Data shown Block Start

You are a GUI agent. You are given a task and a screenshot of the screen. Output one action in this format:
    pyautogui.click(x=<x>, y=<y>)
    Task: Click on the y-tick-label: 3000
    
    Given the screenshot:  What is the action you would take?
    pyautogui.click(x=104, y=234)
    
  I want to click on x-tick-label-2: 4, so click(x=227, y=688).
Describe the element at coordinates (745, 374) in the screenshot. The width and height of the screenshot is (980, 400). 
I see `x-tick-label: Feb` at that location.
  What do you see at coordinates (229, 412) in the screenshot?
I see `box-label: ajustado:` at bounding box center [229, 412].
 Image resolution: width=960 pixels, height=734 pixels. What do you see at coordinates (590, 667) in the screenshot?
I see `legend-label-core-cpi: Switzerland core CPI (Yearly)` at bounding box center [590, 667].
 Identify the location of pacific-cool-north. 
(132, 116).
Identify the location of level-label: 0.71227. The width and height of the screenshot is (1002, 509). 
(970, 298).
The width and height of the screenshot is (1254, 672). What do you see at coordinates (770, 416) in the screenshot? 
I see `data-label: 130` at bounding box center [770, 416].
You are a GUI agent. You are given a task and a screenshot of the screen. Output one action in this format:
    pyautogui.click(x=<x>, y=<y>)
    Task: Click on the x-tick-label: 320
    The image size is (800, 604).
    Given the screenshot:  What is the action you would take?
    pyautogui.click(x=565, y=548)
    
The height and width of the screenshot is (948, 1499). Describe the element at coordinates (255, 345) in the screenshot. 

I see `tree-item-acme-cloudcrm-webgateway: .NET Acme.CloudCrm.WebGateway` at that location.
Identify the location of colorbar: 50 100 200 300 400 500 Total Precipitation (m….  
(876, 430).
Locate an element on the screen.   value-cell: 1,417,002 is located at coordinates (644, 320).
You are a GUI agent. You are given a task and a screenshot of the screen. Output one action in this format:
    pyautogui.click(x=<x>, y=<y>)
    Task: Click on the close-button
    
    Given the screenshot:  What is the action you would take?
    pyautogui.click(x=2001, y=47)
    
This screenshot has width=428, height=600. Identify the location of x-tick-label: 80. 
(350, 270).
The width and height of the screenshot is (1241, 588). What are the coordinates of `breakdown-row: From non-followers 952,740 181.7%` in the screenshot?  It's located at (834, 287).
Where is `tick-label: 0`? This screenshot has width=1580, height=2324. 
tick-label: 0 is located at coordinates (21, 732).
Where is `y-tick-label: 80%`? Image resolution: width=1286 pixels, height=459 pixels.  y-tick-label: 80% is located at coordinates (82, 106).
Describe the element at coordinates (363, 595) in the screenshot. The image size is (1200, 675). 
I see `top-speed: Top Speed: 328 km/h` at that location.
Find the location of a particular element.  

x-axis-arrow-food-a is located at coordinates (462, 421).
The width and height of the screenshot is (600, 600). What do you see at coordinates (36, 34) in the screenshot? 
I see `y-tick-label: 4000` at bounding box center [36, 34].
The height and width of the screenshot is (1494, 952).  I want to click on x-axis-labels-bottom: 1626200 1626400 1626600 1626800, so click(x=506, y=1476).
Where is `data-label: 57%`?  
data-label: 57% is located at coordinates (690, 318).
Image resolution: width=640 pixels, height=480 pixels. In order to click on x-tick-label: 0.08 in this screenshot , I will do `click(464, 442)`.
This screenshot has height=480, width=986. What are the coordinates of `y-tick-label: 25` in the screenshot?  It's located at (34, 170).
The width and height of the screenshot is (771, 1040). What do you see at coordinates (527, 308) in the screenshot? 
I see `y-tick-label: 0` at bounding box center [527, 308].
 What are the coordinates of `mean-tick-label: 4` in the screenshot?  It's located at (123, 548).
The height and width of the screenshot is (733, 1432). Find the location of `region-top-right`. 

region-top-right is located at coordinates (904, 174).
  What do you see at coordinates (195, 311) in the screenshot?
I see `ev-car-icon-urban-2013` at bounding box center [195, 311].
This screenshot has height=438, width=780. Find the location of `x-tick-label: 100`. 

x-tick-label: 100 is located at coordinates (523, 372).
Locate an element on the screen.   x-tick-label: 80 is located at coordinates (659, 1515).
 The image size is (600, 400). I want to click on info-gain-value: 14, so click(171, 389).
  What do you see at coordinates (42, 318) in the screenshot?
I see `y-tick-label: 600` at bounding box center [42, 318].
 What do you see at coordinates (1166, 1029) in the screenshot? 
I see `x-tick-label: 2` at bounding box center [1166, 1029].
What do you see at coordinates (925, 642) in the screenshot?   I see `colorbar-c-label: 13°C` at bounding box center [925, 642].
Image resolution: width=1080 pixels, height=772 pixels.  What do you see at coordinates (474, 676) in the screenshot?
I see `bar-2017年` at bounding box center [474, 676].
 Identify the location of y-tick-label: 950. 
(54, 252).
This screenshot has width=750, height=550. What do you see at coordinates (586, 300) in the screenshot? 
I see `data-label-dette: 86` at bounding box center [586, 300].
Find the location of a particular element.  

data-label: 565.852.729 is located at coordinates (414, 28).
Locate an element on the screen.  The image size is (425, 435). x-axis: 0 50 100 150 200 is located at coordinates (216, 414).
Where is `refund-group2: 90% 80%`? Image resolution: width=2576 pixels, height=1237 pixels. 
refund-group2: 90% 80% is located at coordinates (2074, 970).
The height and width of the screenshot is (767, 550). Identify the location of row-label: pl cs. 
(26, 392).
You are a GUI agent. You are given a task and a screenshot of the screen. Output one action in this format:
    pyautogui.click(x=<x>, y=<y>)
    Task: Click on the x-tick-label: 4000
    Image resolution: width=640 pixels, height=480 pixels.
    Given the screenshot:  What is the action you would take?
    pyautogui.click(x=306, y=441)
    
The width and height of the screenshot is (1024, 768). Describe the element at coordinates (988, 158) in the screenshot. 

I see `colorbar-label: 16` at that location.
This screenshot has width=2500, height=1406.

Data shown Block End

(Action item): Could you output the whole listing above again, line for line and without changing anything?

(Answer below):
You are a GUI agent. You are given a task and a screenshot of the screen. Output one action in this format:
    pyautogui.click(x=<x>, y=<y>)
    Task: Click on the y-tick-label: 3000
    
    Given the screenshot:  What is the action you would take?
    pyautogui.click(x=104, y=234)
    
  I want to click on x-tick-label-2: 4, so click(x=227, y=688).
Describe the element at coordinates (745, 374) in the screenshot. The width and height of the screenshot is (980, 400). 
I see `x-tick-label: Feb` at that location.
  What do you see at coordinates (229, 412) in the screenshot?
I see `box-label: ajustado:` at bounding box center [229, 412].
 Image resolution: width=960 pixels, height=734 pixels. What do you see at coordinates (590, 667) in the screenshot?
I see `legend-label-core-cpi: Switzerland core CPI (Yearly)` at bounding box center [590, 667].
 Identify the location of pacific-cool-north. 
(132, 116).
Identify the location of level-label: 0.71227. The width and height of the screenshot is (1002, 509). 
(970, 298).
The width and height of the screenshot is (1254, 672). What do you see at coordinates (770, 416) in the screenshot? 
I see `data-label: 130` at bounding box center [770, 416].
You are a GUI agent. You are given a task and a screenshot of the screen. Output one action in this format:
    pyautogui.click(x=<x>, y=<y>)
    Task: Click on the x-tick-label: 320
    The image size is (800, 604).
    Given the screenshot:  What is the action you would take?
    pyautogui.click(x=565, y=548)
    
The height and width of the screenshot is (948, 1499). Describe the element at coordinates (255, 345) in the screenshot. 

I see `tree-item-acme-cloudcrm-webgateway: .NET Acme.CloudCrm.WebGateway` at that location.
Identify the location of colorbar: 50 100 200 300 400 500 Total Precipitation (m….  
(876, 430).
Locate an element on the screen.   value-cell: 1,417,002 is located at coordinates (644, 320).
You are a GUI agent. You are given a task and a screenshot of the screen. Output one action in this format:
    pyautogui.click(x=<x>, y=<y>)
    Task: Click on the close-button
    
    Given the screenshot:  What is the action you would take?
    pyautogui.click(x=2001, y=47)
    
This screenshot has width=428, height=600. Identify the location of x-tick-label: 80. 
(350, 270).
The width and height of the screenshot is (1241, 588). What are the coordinates of `breakdown-row: From non-followers 952,740 181.7%` in the screenshot?  It's located at (834, 287).
Where is `tick-label: 0`? This screenshot has width=1580, height=2324. 
tick-label: 0 is located at coordinates (21, 732).
Where is `y-tick-label: 80%`? Image resolution: width=1286 pixels, height=459 pixels.  y-tick-label: 80% is located at coordinates (82, 106).
Describe the element at coordinates (363, 595) in the screenshot. The image size is (1200, 675). 
I see `top-speed: Top Speed: 328 km/h` at that location.
Find the location of a particular element.  

x-axis-arrow-food-a is located at coordinates (462, 421).
The width and height of the screenshot is (600, 600). What do you see at coordinates (36, 34) in the screenshot? 
I see `y-tick-label: 4000` at bounding box center [36, 34].
The height and width of the screenshot is (1494, 952).  I want to click on x-axis-labels-bottom: 1626200 1626400 1626600 1626800, so click(x=506, y=1476).
Where is `data-label: 57%`?  
data-label: 57% is located at coordinates (690, 318).
Image resolution: width=640 pixels, height=480 pixels. In order to click on x-tick-label: 0.08 in this screenshot , I will do `click(464, 442)`.
This screenshot has height=480, width=986. What are the coordinates of `y-tick-label: 25` in the screenshot?  It's located at (34, 170).
The width and height of the screenshot is (771, 1040). What do you see at coordinates (527, 308) in the screenshot? 
I see `y-tick-label: 0` at bounding box center [527, 308].
 What are the coordinates of `mean-tick-label: 4` in the screenshot?  It's located at (123, 548).
The height and width of the screenshot is (733, 1432). Find the location of `region-top-right`. 

region-top-right is located at coordinates (904, 174).
  What do you see at coordinates (195, 311) in the screenshot?
I see `ev-car-icon-urban-2013` at bounding box center [195, 311].
This screenshot has height=438, width=780. Find the location of `x-tick-label: 100`. 

x-tick-label: 100 is located at coordinates (523, 372).
Locate an element on the screen.   x-tick-label: 80 is located at coordinates (659, 1515).
 The image size is (600, 400). I want to click on info-gain-value: 14, so click(171, 389).
  What do you see at coordinates (42, 318) in the screenshot?
I see `y-tick-label: 600` at bounding box center [42, 318].
 What do you see at coordinates (1166, 1029) in the screenshot? 
I see `x-tick-label: 2` at bounding box center [1166, 1029].
What do you see at coordinates (925, 642) in the screenshot?   I see `colorbar-c-label: 13°C` at bounding box center [925, 642].
Image resolution: width=1080 pixels, height=772 pixels.  What do you see at coordinates (474, 676) in the screenshot?
I see `bar-2017年` at bounding box center [474, 676].
 Identify the location of y-tick-label: 950. 
(54, 252).
This screenshot has width=750, height=550. What do you see at coordinates (586, 300) in the screenshot? 
I see `data-label-dette: 86` at bounding box center [586, 300].
Find the location of a particular element.  

data-label: 565.852.729 is located at coordinates (414, 28).
Locate an element on the screen.  The image size is (425, 435). x-axis: 0 50 100 150 200 is located at coordinates (216, 414).
Where is `refund-group2: 90% 80%`? Image resolution: width=2576 pixels, height=1237 pixels. 
refund-group2: 90% 80% is located at coordinates (2074, 970).
The height and width of the screenshot is (767, 550). Identify the location of row-label: pl cs. 
(26, 392).
You are a GUI agent. You are given a task and a screenshot of the screen. Output one action in this format:
    pyautogui.click(x=<x>, y=<y>)
    Task: Click on the x-tick-label: 4000
    Image resolution: width=640 pixels, height=480 pixels.
    Given the screenshot:  What is the action you would take?
    pyautogui.click(x=306, y=441)
    
The width and height of the screenshot is (1024, 768). Describe the element at coordinates (988, 158) in the screenshot. 

I see `colorbar-label: 16` at that location.
This screenshot has width=2500, height=1406.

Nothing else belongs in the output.